_Input data_.
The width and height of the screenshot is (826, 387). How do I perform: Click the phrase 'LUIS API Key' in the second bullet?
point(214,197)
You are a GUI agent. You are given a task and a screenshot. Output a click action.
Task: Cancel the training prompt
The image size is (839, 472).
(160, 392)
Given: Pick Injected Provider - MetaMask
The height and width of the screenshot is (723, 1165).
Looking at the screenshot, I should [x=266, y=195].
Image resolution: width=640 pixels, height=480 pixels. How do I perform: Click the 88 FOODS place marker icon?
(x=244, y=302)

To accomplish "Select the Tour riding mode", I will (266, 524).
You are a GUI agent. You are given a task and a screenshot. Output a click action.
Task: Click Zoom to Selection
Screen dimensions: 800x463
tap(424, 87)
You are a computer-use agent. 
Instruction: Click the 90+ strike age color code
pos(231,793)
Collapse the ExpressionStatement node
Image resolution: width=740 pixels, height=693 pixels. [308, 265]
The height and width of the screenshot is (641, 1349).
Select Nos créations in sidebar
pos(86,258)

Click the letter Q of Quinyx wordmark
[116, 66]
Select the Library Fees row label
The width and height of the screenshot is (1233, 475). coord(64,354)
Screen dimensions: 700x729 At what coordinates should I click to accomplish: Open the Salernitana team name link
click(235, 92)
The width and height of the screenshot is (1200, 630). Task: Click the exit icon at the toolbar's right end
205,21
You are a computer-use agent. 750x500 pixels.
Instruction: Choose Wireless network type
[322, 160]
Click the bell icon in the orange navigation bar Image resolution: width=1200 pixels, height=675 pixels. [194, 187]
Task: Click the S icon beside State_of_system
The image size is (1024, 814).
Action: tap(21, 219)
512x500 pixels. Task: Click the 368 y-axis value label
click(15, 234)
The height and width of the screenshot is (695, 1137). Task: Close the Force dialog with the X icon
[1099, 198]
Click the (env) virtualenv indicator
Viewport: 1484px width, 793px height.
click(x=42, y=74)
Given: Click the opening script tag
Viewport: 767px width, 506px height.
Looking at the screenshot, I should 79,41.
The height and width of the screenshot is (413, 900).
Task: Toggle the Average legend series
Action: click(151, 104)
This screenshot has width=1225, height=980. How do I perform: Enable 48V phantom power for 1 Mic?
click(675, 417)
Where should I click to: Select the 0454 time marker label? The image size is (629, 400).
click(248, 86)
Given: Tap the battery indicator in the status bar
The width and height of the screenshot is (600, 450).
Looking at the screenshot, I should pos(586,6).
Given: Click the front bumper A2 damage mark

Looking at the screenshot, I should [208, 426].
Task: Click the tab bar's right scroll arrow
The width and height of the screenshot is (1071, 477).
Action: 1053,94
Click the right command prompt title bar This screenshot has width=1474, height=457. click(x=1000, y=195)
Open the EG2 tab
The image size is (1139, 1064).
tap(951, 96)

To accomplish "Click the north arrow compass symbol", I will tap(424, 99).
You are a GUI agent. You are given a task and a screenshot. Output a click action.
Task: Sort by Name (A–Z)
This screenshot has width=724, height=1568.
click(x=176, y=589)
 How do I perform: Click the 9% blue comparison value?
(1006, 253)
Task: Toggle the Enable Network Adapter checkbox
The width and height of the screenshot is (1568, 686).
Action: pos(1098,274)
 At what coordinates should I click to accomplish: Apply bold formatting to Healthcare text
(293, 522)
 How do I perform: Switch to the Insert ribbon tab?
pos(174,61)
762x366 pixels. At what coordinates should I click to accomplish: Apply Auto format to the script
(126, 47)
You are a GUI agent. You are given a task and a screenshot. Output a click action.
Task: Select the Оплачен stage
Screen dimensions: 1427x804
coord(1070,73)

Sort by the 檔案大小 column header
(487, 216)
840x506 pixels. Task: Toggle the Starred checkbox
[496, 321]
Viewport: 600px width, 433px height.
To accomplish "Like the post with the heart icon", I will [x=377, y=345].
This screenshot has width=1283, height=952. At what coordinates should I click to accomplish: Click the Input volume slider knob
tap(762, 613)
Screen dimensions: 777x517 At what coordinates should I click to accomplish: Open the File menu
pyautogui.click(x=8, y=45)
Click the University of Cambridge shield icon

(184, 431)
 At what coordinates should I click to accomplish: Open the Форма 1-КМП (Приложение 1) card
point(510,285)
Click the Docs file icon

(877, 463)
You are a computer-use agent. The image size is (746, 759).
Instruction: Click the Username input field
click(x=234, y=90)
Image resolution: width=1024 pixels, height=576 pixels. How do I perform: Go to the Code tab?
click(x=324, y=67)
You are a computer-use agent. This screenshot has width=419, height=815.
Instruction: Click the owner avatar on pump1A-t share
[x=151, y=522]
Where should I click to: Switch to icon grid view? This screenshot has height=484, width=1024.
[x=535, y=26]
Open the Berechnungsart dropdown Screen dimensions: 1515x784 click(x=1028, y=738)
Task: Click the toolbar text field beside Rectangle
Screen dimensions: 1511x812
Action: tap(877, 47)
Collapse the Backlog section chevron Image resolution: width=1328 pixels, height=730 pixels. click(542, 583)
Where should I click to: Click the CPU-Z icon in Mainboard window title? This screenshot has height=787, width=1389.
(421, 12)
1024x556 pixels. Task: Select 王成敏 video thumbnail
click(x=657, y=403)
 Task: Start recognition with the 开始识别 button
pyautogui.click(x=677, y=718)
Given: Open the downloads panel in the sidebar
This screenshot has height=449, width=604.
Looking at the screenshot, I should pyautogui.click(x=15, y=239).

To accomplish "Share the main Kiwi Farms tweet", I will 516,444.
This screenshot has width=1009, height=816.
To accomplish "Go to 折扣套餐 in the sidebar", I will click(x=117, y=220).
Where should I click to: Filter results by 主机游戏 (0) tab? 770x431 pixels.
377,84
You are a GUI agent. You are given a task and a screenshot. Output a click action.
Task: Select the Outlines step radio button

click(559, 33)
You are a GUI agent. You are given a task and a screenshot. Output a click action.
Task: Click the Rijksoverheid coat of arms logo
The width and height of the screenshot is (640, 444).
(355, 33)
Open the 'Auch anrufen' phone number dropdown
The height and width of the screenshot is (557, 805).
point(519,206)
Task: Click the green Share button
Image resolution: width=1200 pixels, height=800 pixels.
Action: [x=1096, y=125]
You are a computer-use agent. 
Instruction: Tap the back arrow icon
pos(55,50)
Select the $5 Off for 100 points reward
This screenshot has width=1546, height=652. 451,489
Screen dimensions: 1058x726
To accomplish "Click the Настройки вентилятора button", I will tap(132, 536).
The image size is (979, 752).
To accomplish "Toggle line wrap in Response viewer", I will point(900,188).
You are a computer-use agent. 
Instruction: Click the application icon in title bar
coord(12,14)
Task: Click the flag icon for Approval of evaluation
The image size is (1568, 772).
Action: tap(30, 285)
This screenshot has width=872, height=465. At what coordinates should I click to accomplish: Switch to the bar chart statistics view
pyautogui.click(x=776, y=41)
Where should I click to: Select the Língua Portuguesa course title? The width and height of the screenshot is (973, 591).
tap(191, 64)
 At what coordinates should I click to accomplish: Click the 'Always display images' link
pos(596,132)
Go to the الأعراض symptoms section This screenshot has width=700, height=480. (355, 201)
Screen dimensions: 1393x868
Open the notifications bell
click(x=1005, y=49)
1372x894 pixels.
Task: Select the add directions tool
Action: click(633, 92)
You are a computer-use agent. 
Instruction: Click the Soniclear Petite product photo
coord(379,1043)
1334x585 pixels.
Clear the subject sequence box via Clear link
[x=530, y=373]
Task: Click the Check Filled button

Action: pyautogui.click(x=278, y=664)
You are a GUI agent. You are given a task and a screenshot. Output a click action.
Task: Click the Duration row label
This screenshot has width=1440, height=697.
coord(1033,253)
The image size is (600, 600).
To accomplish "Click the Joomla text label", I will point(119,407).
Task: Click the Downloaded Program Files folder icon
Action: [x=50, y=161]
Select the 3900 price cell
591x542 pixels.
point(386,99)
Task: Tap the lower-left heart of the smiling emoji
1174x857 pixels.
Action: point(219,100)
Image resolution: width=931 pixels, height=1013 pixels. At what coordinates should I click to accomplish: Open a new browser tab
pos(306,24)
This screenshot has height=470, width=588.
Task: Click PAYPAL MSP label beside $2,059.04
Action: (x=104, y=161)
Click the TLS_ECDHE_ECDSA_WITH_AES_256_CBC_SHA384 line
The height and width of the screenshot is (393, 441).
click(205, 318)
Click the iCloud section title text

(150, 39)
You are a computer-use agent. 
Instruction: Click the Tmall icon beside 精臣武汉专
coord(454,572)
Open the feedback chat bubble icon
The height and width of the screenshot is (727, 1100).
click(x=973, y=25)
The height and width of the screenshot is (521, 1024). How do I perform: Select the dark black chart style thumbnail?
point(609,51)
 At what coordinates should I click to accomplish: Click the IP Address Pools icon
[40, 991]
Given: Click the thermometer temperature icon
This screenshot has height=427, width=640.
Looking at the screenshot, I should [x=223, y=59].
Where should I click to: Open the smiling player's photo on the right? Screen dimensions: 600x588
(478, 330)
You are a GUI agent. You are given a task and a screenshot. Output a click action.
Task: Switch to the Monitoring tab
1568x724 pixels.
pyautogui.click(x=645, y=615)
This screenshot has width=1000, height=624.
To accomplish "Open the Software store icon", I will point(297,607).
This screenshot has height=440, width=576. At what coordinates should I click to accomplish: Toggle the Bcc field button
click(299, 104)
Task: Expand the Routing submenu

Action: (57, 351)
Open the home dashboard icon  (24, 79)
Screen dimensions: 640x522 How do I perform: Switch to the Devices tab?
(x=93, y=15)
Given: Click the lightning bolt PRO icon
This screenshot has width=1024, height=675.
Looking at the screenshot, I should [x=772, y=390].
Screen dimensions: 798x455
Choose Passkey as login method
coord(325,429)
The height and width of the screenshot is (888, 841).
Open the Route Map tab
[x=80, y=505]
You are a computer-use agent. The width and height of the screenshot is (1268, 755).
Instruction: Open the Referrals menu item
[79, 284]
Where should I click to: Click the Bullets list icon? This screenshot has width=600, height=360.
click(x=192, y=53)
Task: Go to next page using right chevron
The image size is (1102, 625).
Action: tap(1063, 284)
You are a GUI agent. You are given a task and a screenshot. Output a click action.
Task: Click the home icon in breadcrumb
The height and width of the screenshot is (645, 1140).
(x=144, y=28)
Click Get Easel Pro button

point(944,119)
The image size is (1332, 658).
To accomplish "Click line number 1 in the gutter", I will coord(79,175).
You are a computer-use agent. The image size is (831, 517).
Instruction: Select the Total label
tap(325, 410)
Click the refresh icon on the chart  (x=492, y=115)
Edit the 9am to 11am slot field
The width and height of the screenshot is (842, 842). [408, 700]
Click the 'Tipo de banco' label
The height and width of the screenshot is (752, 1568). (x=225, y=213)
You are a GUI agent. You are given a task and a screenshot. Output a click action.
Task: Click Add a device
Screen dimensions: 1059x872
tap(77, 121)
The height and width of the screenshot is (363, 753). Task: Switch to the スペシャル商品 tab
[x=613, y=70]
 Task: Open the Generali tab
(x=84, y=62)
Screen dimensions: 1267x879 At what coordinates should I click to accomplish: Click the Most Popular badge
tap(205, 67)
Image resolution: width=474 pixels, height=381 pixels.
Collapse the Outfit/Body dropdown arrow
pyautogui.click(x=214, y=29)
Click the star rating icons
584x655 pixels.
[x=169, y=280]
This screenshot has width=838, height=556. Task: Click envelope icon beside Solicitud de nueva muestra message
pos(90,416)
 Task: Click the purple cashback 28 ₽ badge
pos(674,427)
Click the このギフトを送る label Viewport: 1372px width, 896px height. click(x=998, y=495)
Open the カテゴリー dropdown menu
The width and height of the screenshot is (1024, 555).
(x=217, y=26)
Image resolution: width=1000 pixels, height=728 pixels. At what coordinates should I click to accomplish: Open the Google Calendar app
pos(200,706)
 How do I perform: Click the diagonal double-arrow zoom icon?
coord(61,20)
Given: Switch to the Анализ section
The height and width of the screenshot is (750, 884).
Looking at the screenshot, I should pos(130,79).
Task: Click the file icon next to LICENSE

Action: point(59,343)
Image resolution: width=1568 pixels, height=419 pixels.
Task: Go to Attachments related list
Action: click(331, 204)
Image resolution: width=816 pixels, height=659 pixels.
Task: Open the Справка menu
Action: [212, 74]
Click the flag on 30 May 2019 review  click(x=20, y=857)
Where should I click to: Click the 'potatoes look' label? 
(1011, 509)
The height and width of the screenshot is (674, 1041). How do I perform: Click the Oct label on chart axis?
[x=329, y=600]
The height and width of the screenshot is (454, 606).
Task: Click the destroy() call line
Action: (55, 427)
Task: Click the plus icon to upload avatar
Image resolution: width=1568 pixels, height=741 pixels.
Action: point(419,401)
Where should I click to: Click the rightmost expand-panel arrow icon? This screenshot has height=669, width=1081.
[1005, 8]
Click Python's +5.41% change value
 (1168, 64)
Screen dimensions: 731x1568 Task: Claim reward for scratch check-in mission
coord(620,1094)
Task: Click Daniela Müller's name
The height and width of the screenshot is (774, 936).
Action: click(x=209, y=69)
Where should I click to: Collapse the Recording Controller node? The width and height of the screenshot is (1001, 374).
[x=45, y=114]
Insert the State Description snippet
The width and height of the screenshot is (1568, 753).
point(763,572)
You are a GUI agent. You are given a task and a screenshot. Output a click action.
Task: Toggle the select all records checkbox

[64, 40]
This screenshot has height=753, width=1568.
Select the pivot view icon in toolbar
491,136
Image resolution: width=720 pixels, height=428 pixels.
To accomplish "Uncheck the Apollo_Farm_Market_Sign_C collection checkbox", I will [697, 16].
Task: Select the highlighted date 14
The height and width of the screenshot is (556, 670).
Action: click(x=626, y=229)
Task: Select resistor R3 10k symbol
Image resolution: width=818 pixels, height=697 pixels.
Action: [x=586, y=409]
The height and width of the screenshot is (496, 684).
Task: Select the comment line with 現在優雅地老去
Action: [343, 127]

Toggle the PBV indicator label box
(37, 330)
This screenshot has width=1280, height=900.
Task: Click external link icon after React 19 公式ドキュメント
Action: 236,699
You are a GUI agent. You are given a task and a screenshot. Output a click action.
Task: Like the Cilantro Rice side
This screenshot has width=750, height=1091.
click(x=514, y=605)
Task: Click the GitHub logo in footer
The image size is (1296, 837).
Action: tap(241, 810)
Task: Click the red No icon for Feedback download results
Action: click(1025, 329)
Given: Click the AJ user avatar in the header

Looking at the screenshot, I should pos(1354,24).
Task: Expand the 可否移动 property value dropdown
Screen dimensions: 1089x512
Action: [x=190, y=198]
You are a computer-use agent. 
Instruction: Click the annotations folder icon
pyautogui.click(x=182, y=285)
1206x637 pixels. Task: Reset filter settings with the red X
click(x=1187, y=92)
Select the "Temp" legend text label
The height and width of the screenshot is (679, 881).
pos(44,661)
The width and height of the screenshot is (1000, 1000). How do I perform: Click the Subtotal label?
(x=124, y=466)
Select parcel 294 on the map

_Exercise details_.
Report back each line in the material above that contains the string "symbol".

_Answer box_.
To accomplish "Click the north arrow compass symbol", I will tap(424, 99).
Task: Select resistor R3 10k symbol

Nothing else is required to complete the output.